**Your goal:** From the line that holds "Task: Select Sound & Video category" to the last line below, retype everything exactly and nothing else; omit pictures.

**Data listing:**
────────────────────

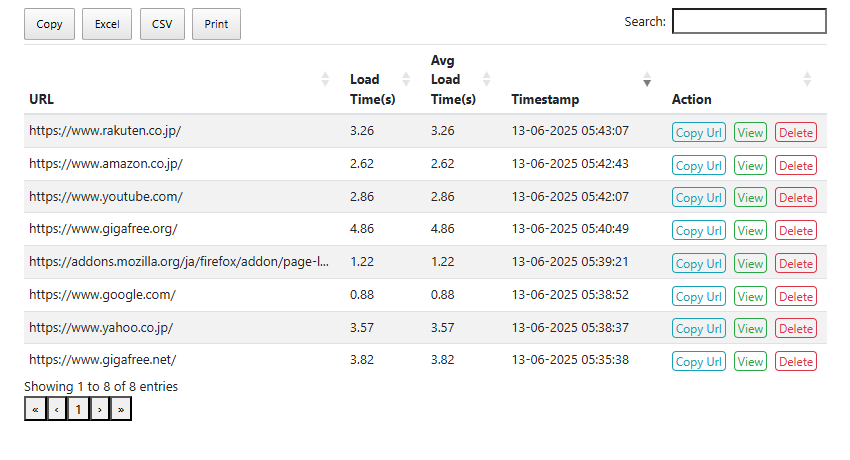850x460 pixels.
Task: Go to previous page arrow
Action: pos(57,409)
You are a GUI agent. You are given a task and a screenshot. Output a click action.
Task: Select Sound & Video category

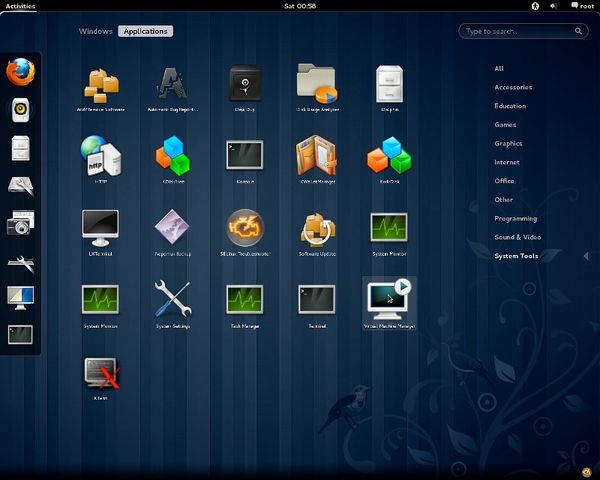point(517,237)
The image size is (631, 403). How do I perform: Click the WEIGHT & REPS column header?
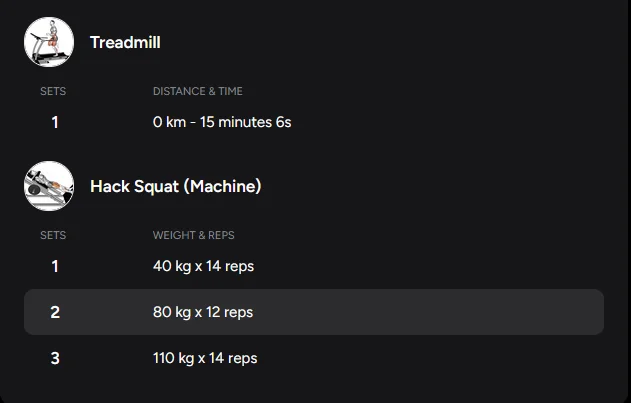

────────────────────

**Reply to the exercise:**
Task: Select Sound & Video category

point(517,237)
The image size is (631, 403). How do I perform: Click the WEIGHT & REPS column header?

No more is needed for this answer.